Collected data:
## START

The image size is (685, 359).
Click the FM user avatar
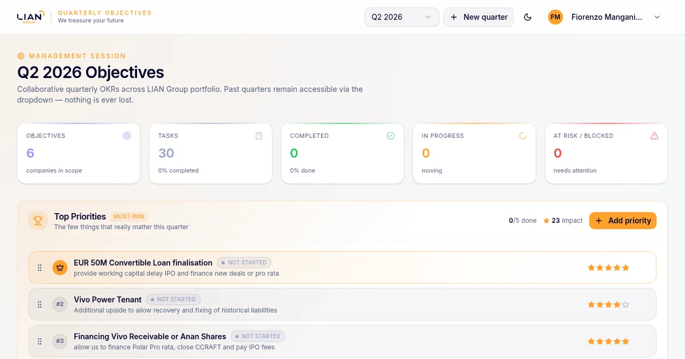tap(555, 17)
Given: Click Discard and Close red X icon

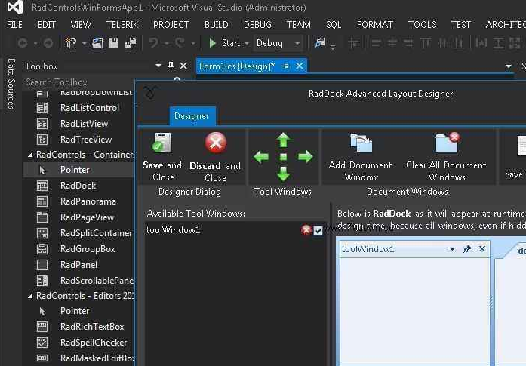Looking at the screenshot, I should (216, 143).
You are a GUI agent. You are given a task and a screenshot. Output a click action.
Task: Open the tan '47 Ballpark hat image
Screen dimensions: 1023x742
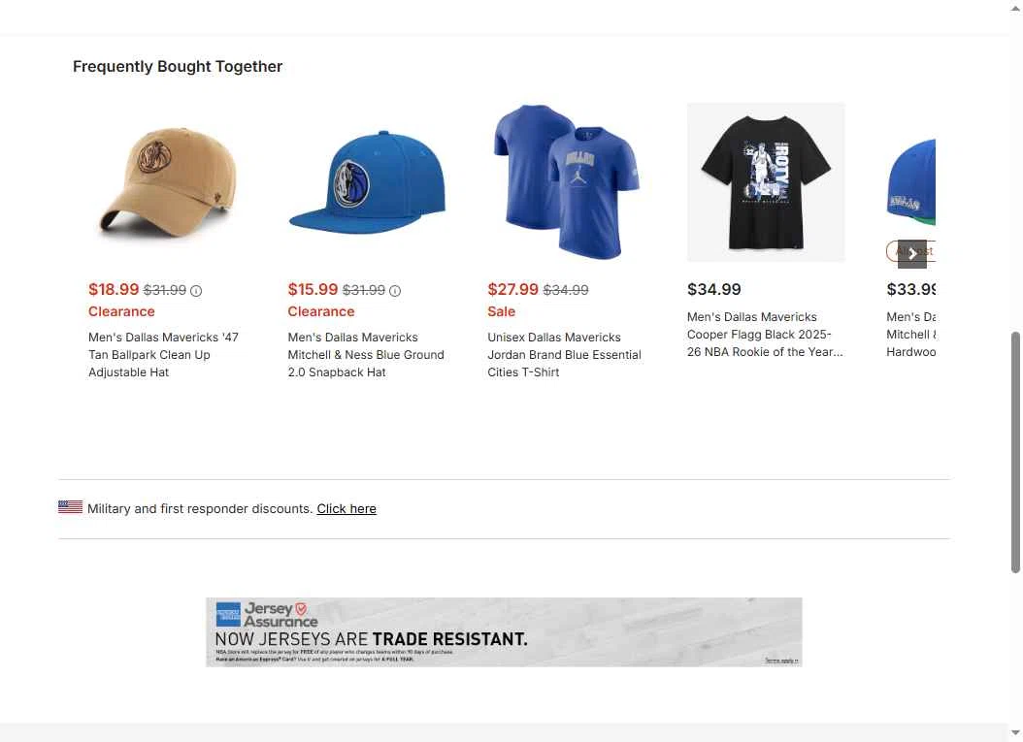click(168, 182)
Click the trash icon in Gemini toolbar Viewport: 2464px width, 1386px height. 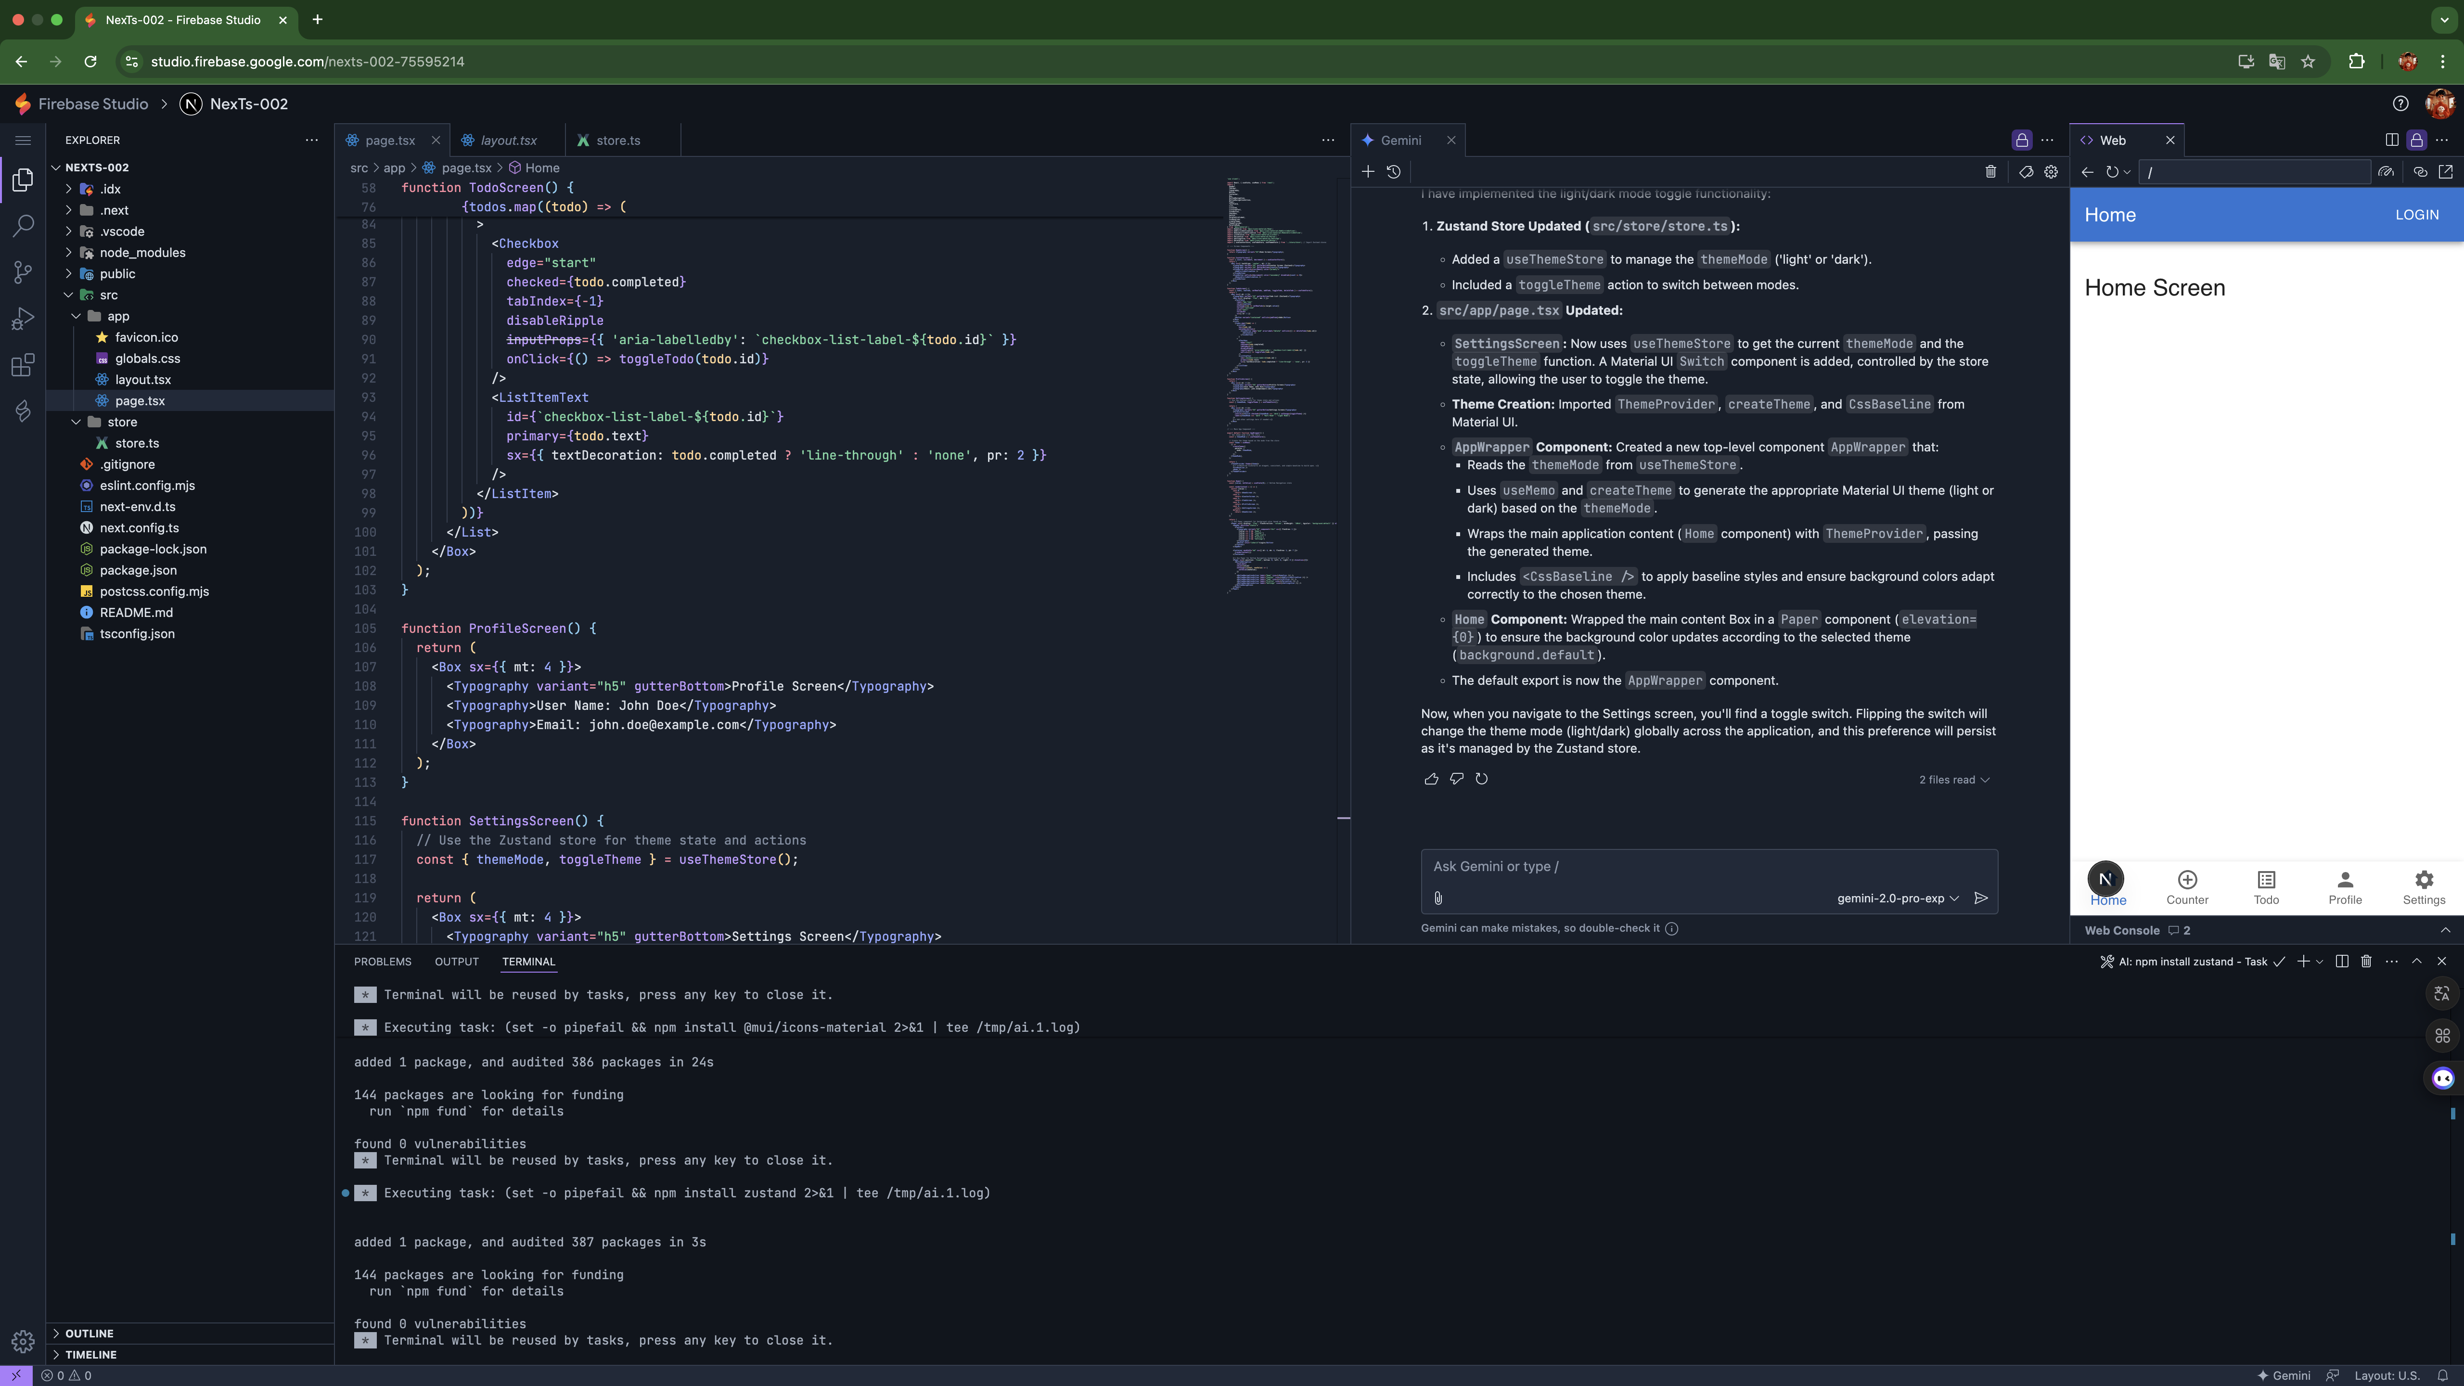coord(1991,172)
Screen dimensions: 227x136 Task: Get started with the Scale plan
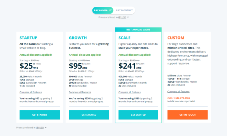pos(138,115)
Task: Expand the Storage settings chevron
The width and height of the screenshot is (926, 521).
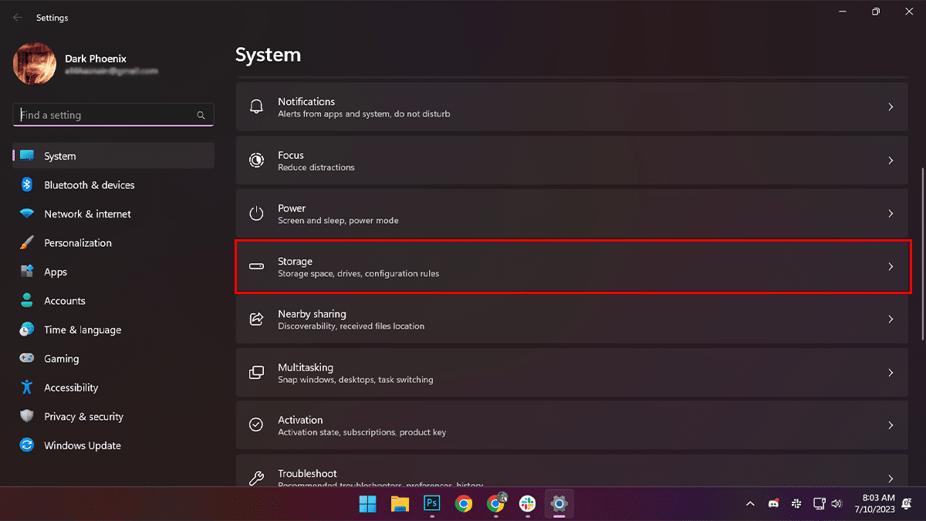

## END

■ WRITTEN TASK
Write out the lines of the data above, starting at the line containing "Task: Expand the Storage settings chevron" and continuing up to and including the last line of the data. Omit the pictures.

■ COMPLETED TASK
Task: Expand the Storage settings chevron
The width and height of the screenshot is (926, 521).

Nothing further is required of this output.